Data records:
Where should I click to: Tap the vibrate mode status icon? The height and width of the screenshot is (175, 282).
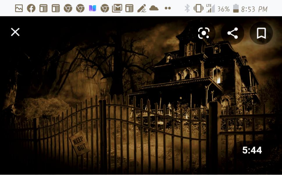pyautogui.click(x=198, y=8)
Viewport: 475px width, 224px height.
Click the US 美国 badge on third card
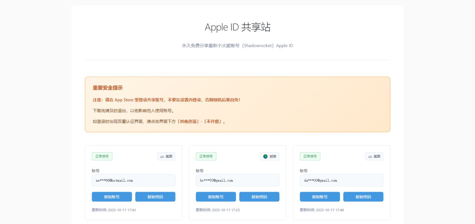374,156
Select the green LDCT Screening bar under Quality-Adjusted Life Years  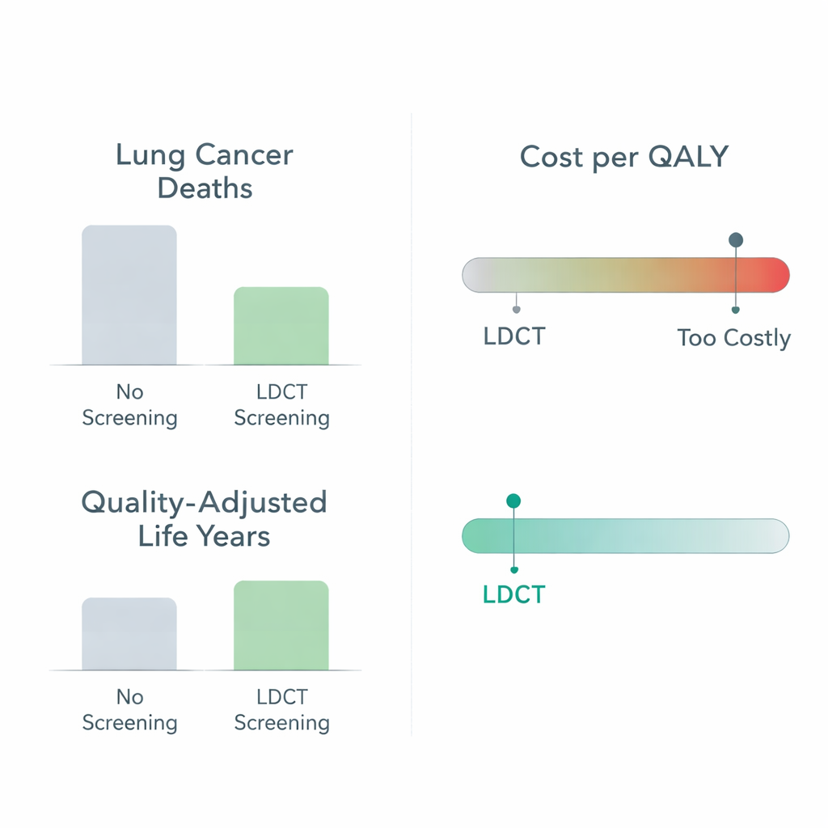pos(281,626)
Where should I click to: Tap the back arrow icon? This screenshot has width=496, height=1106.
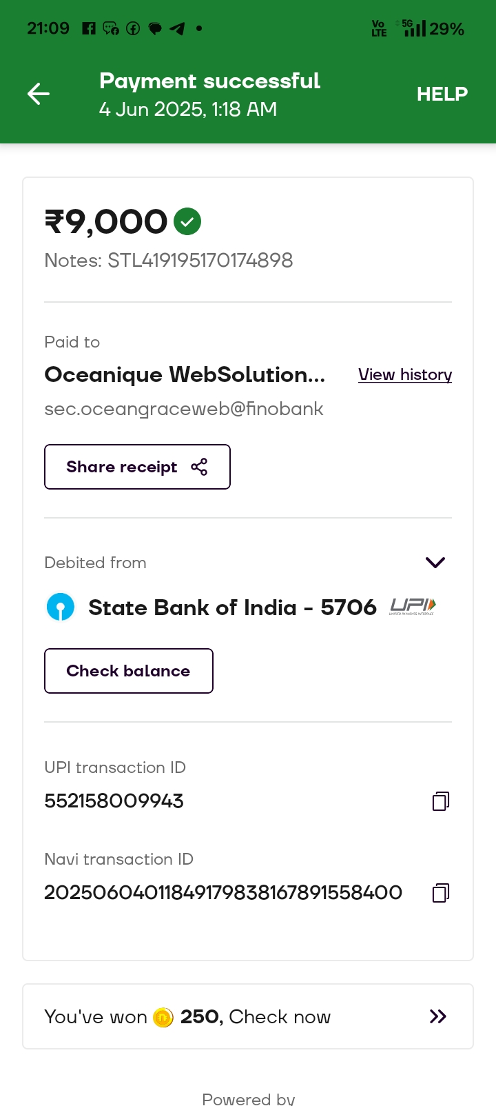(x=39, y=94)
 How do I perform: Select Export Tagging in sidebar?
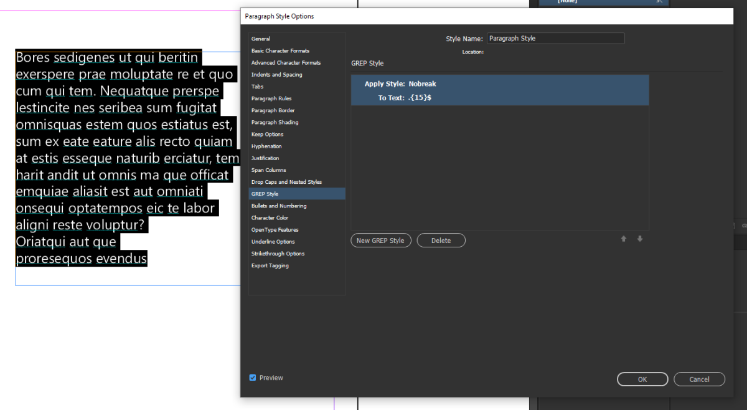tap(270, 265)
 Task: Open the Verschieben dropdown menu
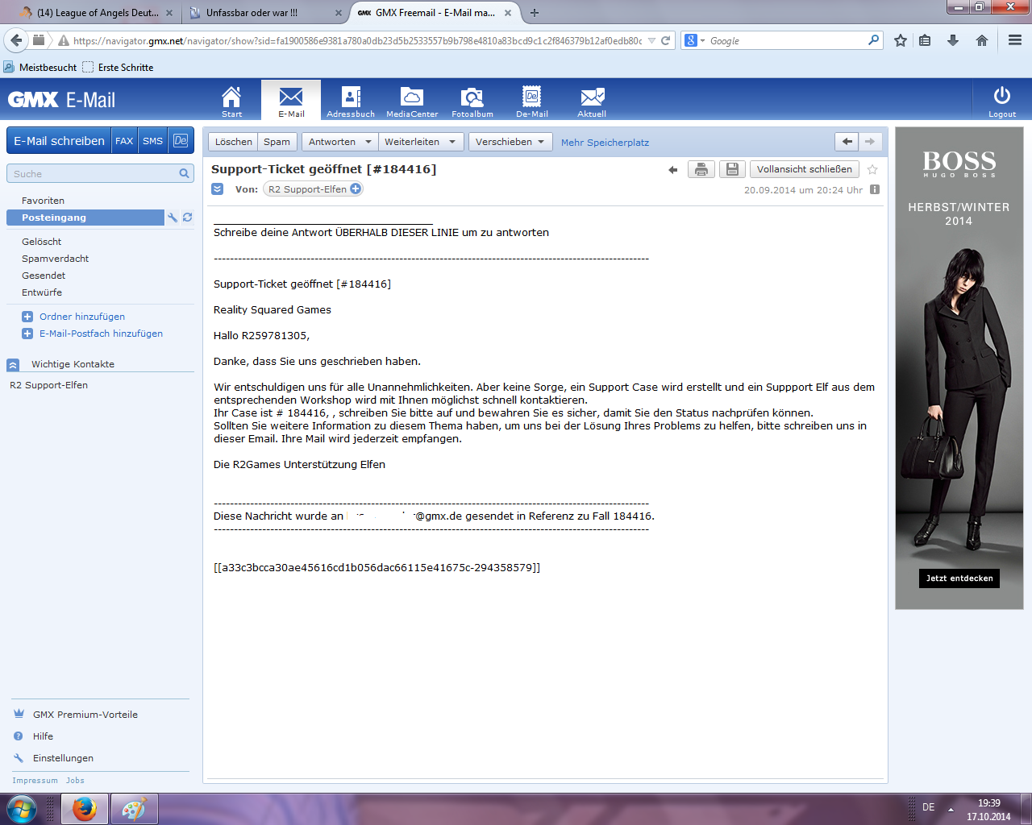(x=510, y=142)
==
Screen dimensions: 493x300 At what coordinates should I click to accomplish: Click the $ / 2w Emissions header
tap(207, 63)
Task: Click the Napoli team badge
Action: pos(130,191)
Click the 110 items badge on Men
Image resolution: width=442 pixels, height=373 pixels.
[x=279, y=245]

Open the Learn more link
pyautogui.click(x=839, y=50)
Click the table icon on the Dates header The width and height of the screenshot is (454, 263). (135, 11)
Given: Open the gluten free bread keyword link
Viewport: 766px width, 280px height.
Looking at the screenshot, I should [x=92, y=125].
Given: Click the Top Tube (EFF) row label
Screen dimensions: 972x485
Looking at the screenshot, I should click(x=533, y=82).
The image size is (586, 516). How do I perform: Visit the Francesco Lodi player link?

**Activity**
The word "Given" may appear in several lines of the data; copy every line where it does.

**Written solution**
Given: Open the gluten free bread keyword link
Given: Click the Top Tube (EFF) row label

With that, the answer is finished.